Jetstar Hong Kong was a planned low fare airline, based at Hong Kong International Airport (Currently as a brand used for promoting the sister companies of Jetstar). In June 2015, Hong Kong's Air Transport Licensing Authority refused Jetstar Hong Kong's application for an operating licence.

It was formed in 2012 as a venture between China Eastern Airlines and Qantas. Later, on 6 June 2013, Shun Tak Holdings, a conglomerate in Hong Kong and Macau managed by Pansy Ho invested US$66 million for a 33.3% stake with China Eastern Airlines and Qantas. Jetstar Hong Kong is a subsidiary of Shun Tak Holdings under the Listing Rules.

However, Hong Kong's Air Transport Licensing Authority refused Jetstar Hong Kong's application for an operating licence on 25 June 2015. Subsequently, China Eastern Airlines and Qantas announced the end of its involvement in Jetstar Hong Kong.

Jetstar Hong Kong remains a promotion brand in Hong Kong with an active Facebook page and emphasize their direct flights to Tokyo, Osaka, Singapore, Hanoi and Da Nang.

History

Jetstar Hong Kong lodged an application for an air operator's certificate (AOC) in August 2012. The airline venture originally planned to commence its services in late 2012, but it was awaiting the receipt of approval from the Hong Kong government. Under the Basic Law of Hong Kong, the government has the authority to issue airline licences to companies incorporated in Hong Kong and having their principal place of business in the territory.

On 6 June 2013, it was announced that Shun Tak Holdings had acquired a 33.3% stake in Jetstar Hong Kong. Each investor now held an equal stake in the budget airline. Jetstar Hong Kong had a local CEO, Chairman and Hong Kong Permanent Resident majority Board.

In June 2013, the Transport and Housing Bureau said the government was reviewing the regime for designation of local carriers and it would not process any applications from new airlines before the completion of the review. The Transport and Housing Bureau later said in April 2014 that the Hong Kong government's review on the framework for designation of Hong Kong airlines had been completed.

In February 2014, its Company Registry was updated to reflect the changes made to the shareholders voting structure and the appointment of two new board members from local investor Shun Tak Holdings. Its shareholding structure was changed to give local investor Shun Tak Holdings 51% shareholding voting rights with China Eastern Airlines and Qantas each retaining 24.5%.

• THINGS TO DO
1. In the Jetstar Hong Kong article, translate this sentence into Spanish: "Jetstar Hong Kong lodged an application for an air operator's certificate (AOC) in August 2012."
2. Name every destination that the Jetstar Hong Kong article says the brand emphasizes direct flights to.
3. Give back the stretch of the Jetstar Hong Kong article from "Jetstar Hong Kong remains" to "in the territory.", copied word for word.

• GIVEN DATA
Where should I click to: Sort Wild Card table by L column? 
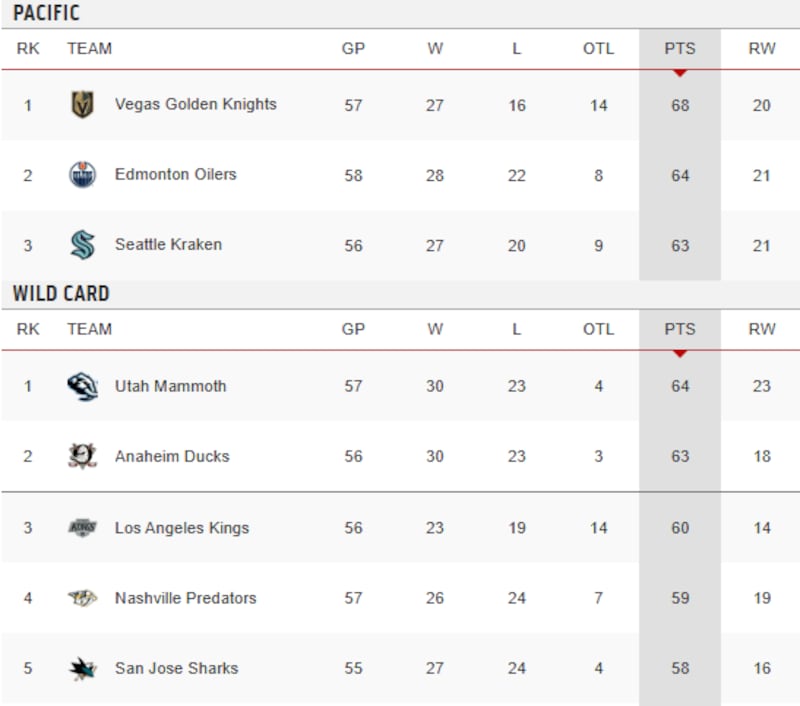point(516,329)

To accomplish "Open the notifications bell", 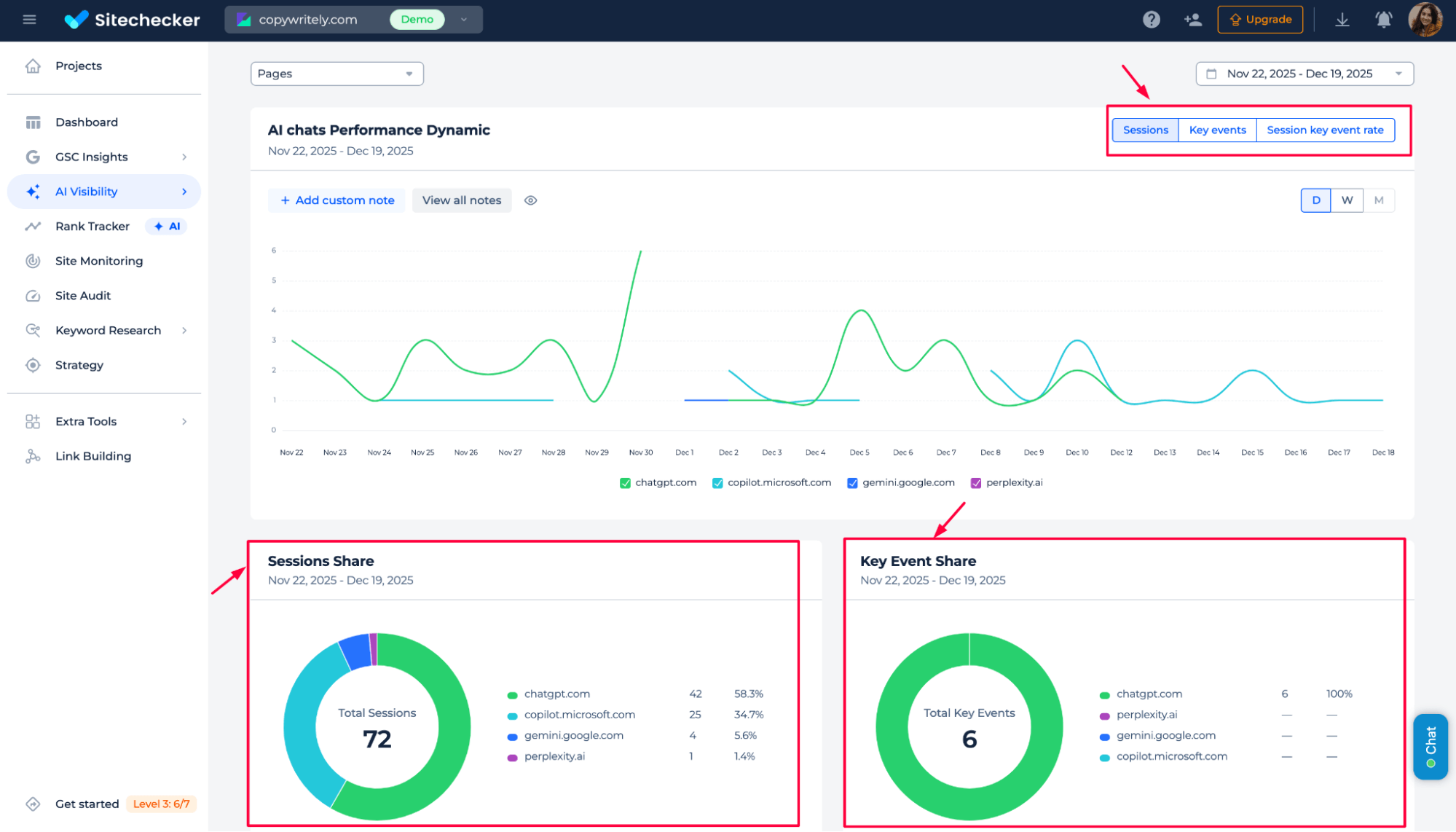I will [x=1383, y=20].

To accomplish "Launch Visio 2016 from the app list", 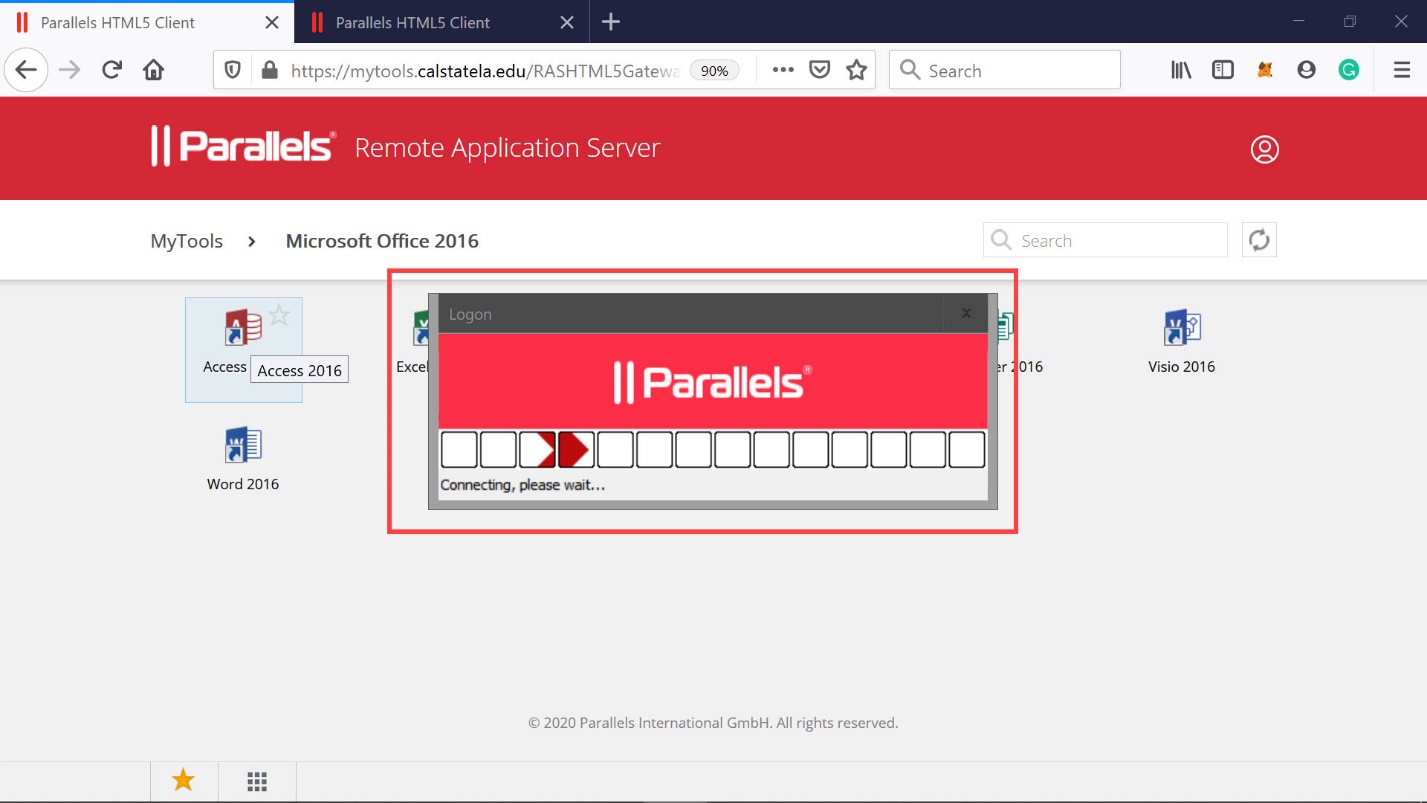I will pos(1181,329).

• OUTPUTS IN ORDER
1. Jetstar Hong Kong presentó una solicitud de certificado de operador aéreo (AOC) en agosto de 2012.

2. Tokyo, Osaka, Singapore, Hanoi, Da Nang

3.
Jetstar Hong Kong remains a promotion brand in Hong Kong with an active Facebook page and emphasize their direct flights to Tokyo, Osaka, Singapore, Hanoi and Da Nang.

History

Jetstar Hong Kong lodged an application for an air operator's certificate (AOC) in August 2012. The airline venture originally planned to commence its services in late 2012, but it was awaiting the receipt of approval from the Hong Kong government. Under the Basic Law of Hong Kong, the government has the authority to issue airline licences to companies incorporated in Hong Kong and having their principal place of business in the territory.